(Records excerpted from a collection)
--------
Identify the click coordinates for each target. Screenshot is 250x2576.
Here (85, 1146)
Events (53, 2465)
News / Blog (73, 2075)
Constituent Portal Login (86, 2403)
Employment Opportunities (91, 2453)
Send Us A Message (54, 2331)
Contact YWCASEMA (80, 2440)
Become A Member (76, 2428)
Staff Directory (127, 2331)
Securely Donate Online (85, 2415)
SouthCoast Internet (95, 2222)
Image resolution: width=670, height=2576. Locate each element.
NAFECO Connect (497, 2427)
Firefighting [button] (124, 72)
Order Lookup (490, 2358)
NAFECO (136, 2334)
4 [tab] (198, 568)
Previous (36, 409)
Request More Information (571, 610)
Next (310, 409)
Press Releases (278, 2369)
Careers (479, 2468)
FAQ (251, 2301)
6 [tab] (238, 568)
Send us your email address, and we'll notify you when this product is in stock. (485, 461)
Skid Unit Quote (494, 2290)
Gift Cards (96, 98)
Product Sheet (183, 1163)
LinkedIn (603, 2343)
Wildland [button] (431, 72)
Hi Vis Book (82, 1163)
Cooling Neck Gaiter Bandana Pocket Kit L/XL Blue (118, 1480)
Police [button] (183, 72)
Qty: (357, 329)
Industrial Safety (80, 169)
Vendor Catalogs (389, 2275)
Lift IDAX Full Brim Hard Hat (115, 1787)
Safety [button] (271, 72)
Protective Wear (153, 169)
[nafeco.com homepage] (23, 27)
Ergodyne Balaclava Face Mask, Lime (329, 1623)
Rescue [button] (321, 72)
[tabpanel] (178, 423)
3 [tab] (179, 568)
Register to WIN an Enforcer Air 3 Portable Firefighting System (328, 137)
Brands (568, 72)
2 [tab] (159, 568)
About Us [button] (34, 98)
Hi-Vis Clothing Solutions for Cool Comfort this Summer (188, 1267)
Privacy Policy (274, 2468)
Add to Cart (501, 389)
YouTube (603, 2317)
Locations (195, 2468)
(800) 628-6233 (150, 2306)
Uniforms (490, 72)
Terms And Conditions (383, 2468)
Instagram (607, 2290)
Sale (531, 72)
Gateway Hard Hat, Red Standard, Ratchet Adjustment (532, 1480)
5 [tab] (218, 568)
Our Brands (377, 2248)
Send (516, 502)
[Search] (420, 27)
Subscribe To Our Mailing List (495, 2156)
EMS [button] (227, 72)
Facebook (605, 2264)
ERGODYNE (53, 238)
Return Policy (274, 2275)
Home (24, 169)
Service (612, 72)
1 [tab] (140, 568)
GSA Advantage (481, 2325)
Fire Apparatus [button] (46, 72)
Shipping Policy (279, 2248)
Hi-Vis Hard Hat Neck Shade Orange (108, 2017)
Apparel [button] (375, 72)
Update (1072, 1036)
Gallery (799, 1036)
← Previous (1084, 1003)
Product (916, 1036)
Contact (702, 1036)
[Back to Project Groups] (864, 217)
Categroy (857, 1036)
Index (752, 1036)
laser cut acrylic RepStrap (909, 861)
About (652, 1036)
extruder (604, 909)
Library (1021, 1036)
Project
--------
*To do*. Could you print the lines of the records above from the one containing "Shipping Policy (279, 2248)" through the last, exactly and with no additions?

*Response to this exercise*.
Shipping Policy (279, 2248)
Hi-Vis Hard Hat Neck Shade Orange (108, 2017)
Apparel [button] (375, 72)
Update (1072, 1036)
Gallery (799, 1036)
← Previous (1084, 1003)
Product (916, 1036)
Contact (702, 1036)
[Back to Project Groups] (864, 217)
Categroy (857, 1036)
Index (752, 1036)
laser cut acrylic RepStrap (909, 861)
About (652, 1036)
extruder (604, 909)
Library (1021, 1036)
Project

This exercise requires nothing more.